There was more: the characteristic use of a soft-hair blending brush to tone down outlines, and the expert, patient application of layer upon layer of glazes. Outside of the Venetian school—Bellini, Titian, Tintoretto, Giorgione—Velazquez was the undisputed master of glazes, sometimes lathering on as many as thirty layers.
In addition, there were pale vertical streaks, visible through pigment that had become transparent with time, that showed where the artist's brush had been wiped clean on the as-yet-unpainted canvas, a habit for which Velazquez had been criticized in his own time. He was also famous for his pentimenti, his changes of mind as he worked, and these too, probably invisible for the first couple of hundred years, now showed as ghosts through the time-thinned overpainting. The old count's collar had been made smaller, his left hand had been repositioned, a book in the foreground, originally closed, had been opened.

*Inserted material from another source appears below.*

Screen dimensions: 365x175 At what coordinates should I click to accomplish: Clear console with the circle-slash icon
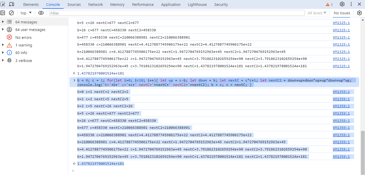(x=11, y=13)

"Well?" Simeon demanded. He was practically hopping with impatience. "So?"
I straightened up. "Simeon, this time I think you just might have something here."
"Ah," he said with deep satisfaction.
"But I'm not sure yet. Let's look at the back."
Gingerly, I lifted the stiff canvas by its edges and turned it over, holding it so that the painted surface didn't touch anything. There were the usual things you'd expect to find on the back of an old painting—flyspecks, smudges, cryptic scribbles and randomly placed symbols of one kind or another: R-B, GRA, Osuna 127/6, S2, a star within a circle, and a monogram that said either TC or CT, all in faded ink or pencil, plus a couple of dull, black rubber-stamped markings in pointy, angular Gothic lettering: ERR and ne-2. In addition there were two pale fingerprints (Velazquez's?) in ochre pigment, some scraps of glue where labels had once been pasted on, and two labels still attached, one large, one small.
The big one, in the center, was a dealer's sticker on expensive paper: Pierre Severac, Paris. 13. Boulevard de la Madeleine. Peintures Françaises et Étrangeres. Turn-of-the- century, from the look of it. The smaller label was made of cheap, thin paper torn from a perforated roll and unevenly typed in faint red ink. Velazquez, Graf Torrijos, it said. Paris, Dez. 1942.